Love you all, thanks for your prayers and support

Saturday, November 20, 2010

Hello Loved ones!!

It has been quite the humbling experience living and working in the Holy land these last four months. We've been led quite out of our comfort zone and grown and stretched in so many healthy ways. One of those significant ways is the humility that comes with living off of the prayerful and financial support of others. By your prayers, encouragements, and gifts we have worked for a cause here and one of the biggest challenges has been letting God love us and support us through His body (that's YOU!). Know that we are so grateful for all of you being in our lives and that God is using you to sustain us physically, emotionally and spiritually.
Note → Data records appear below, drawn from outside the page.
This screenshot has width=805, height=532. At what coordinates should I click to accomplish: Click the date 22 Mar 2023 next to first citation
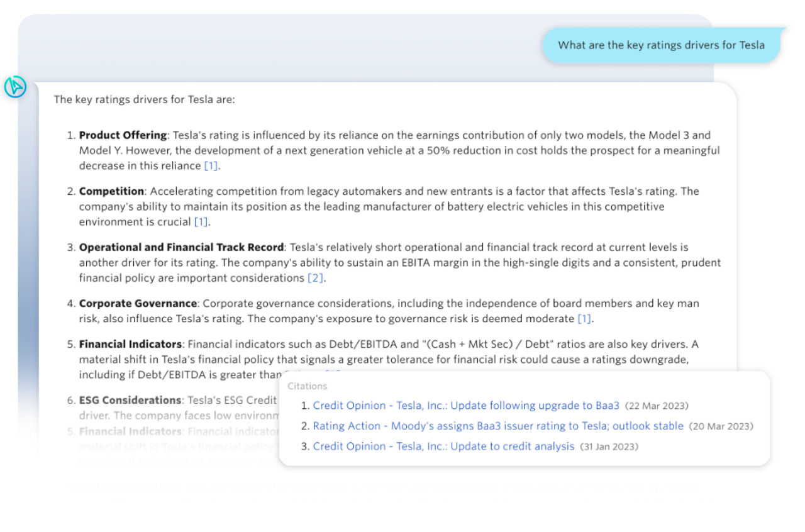click(x=656, y=406)
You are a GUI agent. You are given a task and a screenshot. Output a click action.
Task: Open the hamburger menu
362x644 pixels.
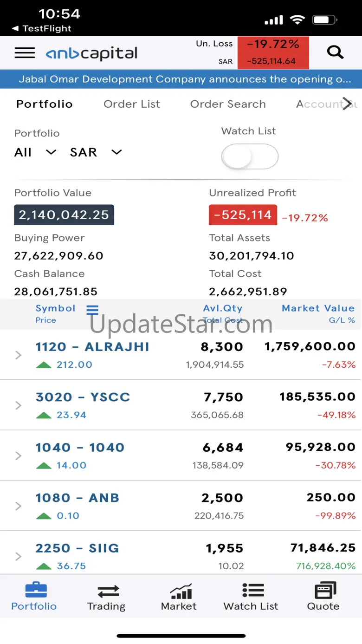coord(25,53)
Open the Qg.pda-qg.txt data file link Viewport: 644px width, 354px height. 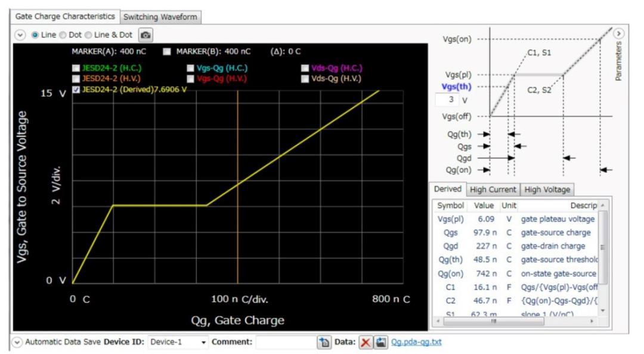pos(416,343)
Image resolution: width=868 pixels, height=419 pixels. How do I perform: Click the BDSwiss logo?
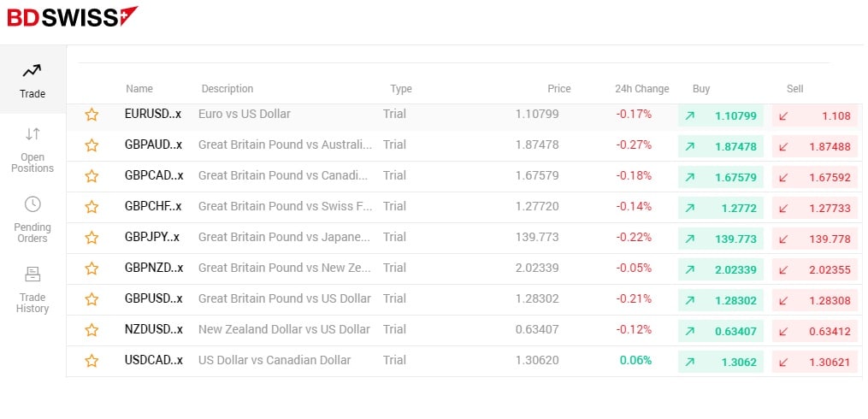coord(73,16)
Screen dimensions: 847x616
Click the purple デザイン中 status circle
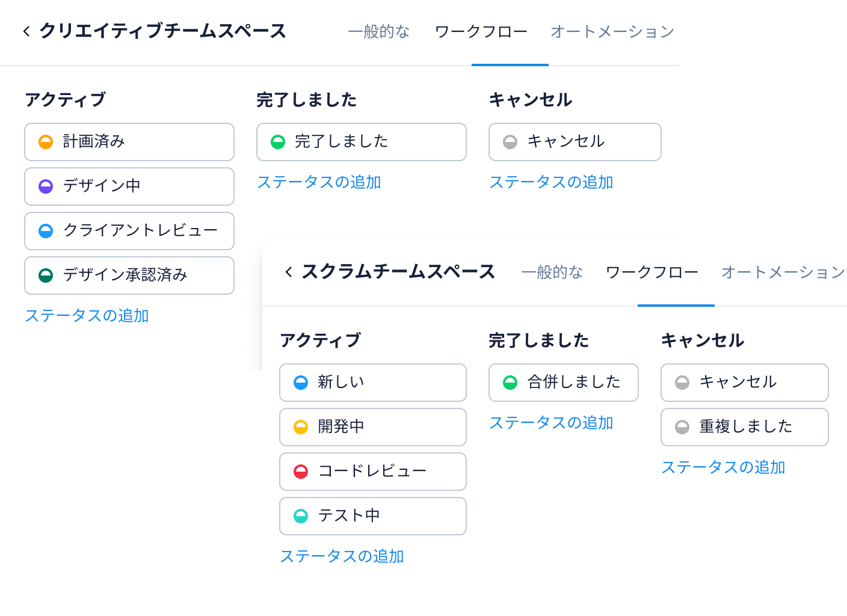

That's cool, right?
Times change, and that's what's happening now. We originally had intended to be here until June of next year to finish out the school year here and thereby finishing out the programs we started, but it seems other things lay in our future.
Upon Char's re-entry to the country at the beginning of the month, they pulled her aside (because she's so sketchy looking) for some intense questioning and rather than giving her the standard 3 month tourist visa, gave her a two month visa instead. And since they don't have a two month stamp, they put the three month in there and then scribble it out and write in nice and big "2 months ONLY!". Very discreet. Which makes her an automatic suspect everywhere we go. On top of that, they flagged her in the system and informed her that she was not allowed to renew her tourist visa, so we had better be out by the first of 2011 or figure something else out.
Well, we had volunteer visas in the process, but as these things go here, the government is making it incredibly painful and slow to make that happen, so it won't work out. So we are taking Israel's hint and leaving the country.
It's not all bad. We definitely miss the western US and living in Palestine isn't necessarily easy. If we were extremely passionate about staying here, there are apparently some slightly less legal routes to take, but we don't consider ourselves much for playing the international immigration game, so we're taking this opportunity to head back to our homeland, the land we love.
What this means for YOU:
-- If you were considering coming to visit us this spring... don't. cause we won't be here
-- If you were considering sending us any packages... don't, cause we'll be gone by the time they get here
-- If you are supporting us with monthly monetary gifts, make sure to cancel it after we leave. We fly out of here Dec. 28
-- If you have missed us as much as we have missed you, then we will see you soon.
We will be spending this next month and a half here working very hard to try and leave Paidia and it's staff as well equipped as possible to fill our holes when we are gone. So be praying for that and if you happen to hear of any good job openings that you think we fit the bill for, give us a heads up.

Thursday, November 18, 2010

Cheeky Bugger


These last four days, Char and I took a trip up north with some of our coworkers to see more of Israel.  I’d definitely have to say that one of the favorites of the trip was having along a philosophical Canadian and a cheeky Brit, cause when you put those together, along with some American sarcasm, it makes for a lot of fun. 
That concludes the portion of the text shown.